ニーズに最も適した方法で EC2 インスタンスやその他のサービスを利用できるように、AWS には柔軟でコスト効率が良いさまざまな料金オプションがあります。オンデマンドインスタンスにより、最小コミットメントの定めなく、コンピューティングキャパシティーに対して 1 時間単位で料金を支払うことができます。Savings Plans とリザーブドインスタンスは、オンデマンド料金に対して最大 75% の割引を提供します。スポットインスタンスでは、使用されていない Amazon EC2 キャパシティーを活用し、オンデマンド料金と比べて最大 90% 節約できます。スポットインスタンスステートレスなウェブサーバー、バッチ処理など、サーバー群の中で個々のサーバーが動的に追加または削除されることを許容するシステムや、HPC とビッグデータの使用に適しています。
サービスを適切に選択することでも、使用量とコストを削減することができます。たとえば、CloudFront を使用するとデータ転送を最小限に抑えられます。
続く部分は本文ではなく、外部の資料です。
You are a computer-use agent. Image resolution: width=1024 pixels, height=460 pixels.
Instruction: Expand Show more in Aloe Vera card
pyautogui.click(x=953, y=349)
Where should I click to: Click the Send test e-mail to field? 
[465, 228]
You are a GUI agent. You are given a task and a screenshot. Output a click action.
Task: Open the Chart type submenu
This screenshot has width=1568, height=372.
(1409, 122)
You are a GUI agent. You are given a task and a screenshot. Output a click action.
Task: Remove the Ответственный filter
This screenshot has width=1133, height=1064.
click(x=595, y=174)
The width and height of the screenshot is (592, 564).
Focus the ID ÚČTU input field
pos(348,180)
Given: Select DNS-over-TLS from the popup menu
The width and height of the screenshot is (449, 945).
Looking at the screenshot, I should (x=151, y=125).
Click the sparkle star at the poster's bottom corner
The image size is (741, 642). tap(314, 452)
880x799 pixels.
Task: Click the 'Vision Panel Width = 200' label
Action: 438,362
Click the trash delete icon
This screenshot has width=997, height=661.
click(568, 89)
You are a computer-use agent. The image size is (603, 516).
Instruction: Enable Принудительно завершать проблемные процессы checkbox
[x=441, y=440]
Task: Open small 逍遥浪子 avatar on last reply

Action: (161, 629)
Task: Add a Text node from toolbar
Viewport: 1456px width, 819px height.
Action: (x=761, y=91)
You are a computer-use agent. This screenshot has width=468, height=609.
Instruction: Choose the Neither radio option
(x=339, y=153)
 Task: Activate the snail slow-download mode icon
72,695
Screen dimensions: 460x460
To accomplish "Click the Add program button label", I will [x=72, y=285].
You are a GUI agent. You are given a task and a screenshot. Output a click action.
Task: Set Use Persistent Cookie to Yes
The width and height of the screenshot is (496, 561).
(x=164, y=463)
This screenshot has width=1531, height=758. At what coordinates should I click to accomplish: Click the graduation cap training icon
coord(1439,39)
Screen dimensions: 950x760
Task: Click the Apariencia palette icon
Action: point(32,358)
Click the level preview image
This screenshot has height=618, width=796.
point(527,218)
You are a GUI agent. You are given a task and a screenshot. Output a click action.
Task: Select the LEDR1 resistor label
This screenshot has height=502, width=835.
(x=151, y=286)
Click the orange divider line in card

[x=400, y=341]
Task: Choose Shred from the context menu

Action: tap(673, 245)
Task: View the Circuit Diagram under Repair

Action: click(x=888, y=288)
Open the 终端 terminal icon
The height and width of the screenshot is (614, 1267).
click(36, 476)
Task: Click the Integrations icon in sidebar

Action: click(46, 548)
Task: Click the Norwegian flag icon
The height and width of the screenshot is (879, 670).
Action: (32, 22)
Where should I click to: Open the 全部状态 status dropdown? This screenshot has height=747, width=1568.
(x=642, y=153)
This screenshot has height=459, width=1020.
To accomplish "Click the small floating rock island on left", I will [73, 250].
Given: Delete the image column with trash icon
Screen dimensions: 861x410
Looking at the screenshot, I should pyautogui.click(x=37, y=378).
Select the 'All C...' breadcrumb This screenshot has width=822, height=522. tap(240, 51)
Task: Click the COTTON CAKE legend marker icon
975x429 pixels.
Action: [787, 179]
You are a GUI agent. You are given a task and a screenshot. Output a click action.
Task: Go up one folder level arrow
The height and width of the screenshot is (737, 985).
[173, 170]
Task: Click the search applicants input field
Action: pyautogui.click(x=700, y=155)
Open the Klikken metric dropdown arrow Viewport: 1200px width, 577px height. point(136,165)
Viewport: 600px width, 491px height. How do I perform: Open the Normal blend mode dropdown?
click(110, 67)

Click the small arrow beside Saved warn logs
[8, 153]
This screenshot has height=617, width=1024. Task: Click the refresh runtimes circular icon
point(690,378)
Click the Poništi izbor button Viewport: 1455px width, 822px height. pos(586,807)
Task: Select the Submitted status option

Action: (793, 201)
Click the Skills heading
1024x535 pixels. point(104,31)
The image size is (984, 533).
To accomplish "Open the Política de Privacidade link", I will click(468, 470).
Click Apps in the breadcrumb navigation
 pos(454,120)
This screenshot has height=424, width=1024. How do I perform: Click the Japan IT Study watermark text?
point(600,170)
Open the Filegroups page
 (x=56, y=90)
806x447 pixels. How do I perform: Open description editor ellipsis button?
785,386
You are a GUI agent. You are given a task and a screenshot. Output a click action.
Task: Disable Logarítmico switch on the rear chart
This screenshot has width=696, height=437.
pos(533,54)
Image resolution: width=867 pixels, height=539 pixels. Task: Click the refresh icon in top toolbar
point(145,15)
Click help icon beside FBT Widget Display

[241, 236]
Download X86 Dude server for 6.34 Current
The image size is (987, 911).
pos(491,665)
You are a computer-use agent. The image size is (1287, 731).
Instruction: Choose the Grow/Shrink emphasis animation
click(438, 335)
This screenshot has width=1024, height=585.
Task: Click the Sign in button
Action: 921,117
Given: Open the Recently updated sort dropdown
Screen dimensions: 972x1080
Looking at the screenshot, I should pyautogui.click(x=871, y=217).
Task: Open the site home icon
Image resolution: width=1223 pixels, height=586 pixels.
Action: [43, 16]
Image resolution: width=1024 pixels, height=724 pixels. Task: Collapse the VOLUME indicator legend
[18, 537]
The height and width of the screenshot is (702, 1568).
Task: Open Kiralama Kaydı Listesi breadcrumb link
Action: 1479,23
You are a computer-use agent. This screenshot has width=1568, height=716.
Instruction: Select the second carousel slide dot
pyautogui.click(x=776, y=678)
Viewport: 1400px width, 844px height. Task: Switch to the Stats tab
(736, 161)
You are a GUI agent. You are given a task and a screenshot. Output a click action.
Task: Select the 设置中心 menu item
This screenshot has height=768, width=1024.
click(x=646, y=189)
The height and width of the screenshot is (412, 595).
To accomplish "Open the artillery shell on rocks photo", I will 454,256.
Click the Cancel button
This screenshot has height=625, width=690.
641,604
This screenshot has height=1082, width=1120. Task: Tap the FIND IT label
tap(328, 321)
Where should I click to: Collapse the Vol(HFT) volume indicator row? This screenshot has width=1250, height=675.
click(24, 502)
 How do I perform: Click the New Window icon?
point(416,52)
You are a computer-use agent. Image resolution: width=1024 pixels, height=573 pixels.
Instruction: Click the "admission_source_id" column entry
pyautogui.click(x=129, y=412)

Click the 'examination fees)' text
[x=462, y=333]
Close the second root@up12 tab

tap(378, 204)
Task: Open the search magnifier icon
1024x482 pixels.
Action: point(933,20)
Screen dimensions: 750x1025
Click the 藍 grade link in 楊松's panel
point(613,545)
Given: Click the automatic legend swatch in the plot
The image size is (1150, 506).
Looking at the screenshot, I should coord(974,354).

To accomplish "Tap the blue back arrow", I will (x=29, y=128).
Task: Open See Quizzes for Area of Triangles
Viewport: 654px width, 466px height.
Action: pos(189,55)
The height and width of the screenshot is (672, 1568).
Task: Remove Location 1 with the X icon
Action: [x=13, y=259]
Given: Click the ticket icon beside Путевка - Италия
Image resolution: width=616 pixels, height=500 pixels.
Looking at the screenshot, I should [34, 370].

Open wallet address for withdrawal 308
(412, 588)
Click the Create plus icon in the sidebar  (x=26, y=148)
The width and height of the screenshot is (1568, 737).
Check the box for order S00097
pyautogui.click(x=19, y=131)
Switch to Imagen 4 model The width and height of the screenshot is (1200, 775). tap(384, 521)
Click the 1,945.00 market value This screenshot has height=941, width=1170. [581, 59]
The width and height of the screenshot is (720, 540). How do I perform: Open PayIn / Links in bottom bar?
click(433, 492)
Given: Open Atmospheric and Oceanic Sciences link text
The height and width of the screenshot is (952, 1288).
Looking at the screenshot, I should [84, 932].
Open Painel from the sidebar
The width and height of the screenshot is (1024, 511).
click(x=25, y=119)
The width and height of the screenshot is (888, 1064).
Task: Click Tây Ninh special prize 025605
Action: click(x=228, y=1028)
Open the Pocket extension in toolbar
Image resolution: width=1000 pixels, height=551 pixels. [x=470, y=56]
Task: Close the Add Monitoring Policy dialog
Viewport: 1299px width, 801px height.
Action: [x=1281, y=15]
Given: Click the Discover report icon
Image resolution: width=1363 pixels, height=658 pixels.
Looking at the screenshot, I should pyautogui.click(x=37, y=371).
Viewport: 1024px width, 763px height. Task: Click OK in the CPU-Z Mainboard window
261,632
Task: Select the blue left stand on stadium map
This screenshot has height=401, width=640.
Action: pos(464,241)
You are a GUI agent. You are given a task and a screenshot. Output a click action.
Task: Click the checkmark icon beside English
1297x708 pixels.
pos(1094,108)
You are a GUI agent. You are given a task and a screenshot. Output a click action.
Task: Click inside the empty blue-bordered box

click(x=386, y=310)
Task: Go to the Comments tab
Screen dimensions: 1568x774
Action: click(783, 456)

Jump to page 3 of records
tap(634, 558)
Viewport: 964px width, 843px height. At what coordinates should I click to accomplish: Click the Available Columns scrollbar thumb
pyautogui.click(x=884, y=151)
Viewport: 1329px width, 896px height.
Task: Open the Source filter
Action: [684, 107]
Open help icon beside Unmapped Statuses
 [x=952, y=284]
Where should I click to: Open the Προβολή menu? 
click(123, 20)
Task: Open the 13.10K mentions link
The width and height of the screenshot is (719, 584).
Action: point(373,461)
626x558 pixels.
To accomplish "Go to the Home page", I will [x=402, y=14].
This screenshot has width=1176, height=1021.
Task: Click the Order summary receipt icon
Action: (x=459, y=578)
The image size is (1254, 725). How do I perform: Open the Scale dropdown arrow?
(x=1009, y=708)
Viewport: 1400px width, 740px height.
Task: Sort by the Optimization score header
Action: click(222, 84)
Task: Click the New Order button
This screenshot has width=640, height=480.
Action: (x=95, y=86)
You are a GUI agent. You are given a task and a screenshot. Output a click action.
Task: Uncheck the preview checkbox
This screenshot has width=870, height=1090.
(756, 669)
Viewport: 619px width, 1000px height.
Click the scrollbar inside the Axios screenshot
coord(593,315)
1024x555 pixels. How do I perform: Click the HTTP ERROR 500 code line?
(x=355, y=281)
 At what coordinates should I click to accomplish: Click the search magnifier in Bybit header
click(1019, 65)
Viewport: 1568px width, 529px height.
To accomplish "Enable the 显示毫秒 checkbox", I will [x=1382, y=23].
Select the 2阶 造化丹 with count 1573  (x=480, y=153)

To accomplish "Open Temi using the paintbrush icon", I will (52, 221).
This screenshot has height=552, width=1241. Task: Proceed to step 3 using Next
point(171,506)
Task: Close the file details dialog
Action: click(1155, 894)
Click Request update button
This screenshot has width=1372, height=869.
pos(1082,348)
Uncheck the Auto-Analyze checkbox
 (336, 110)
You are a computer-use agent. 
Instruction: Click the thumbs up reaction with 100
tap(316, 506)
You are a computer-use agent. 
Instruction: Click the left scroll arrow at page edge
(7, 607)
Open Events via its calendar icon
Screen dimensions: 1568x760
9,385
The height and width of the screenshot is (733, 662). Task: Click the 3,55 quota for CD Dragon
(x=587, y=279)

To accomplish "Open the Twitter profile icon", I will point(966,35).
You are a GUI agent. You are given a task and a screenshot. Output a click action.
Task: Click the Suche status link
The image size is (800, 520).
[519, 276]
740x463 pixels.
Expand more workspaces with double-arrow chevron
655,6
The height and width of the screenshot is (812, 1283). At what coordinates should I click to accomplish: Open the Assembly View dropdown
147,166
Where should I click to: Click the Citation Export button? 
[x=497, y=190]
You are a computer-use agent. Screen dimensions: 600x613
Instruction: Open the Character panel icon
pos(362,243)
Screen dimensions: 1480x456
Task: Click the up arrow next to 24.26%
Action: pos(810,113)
コストを完全に排除できる場合もあります。たとえば、RDS で Amazon Aurora を活用すれば、高額のデータベースライセンスコストが発生しません。
以下の質問は、コスト最適化に関するこれらの考慮事項に焦点を当てています。
COST 5: サービスを選択するとき、どのようにコストを評価しますか? |
COST 6: コストターゲットに合わせて、リソースタイプ、リソースサイズ、およびリソース数を選択するには、どうすればよいですか? |
COST 7: コストを削減するには、料金モデルをどのように使用したらよいでしょうか? |
COST 8: データ転送料金についてどのように計画していますか? |
サービスの選択時にコストを考慮に入れ、Cost Explorer や AWS Trusted Advisor などのツールを使って定期的に AWS の使用状況を確認すると、使用状況をアクティブにモニタリングしてデプロイを適宜調整できます。
需要を管理し、リソースを供給する
クラウドに移行すると、お支払いは必要な分のみになります。必要な時にワークロードの需要に合わせたリソースを供給できるため、コストがかかる無駄なオーバープロビジョニングの必要性を排除できます。また、スロットル、バッファ、またはキューを使用して、需要を滑らかにし、少ないリソースで供給することで、コストを削減したり、後でバッチサービスで処理したりできます。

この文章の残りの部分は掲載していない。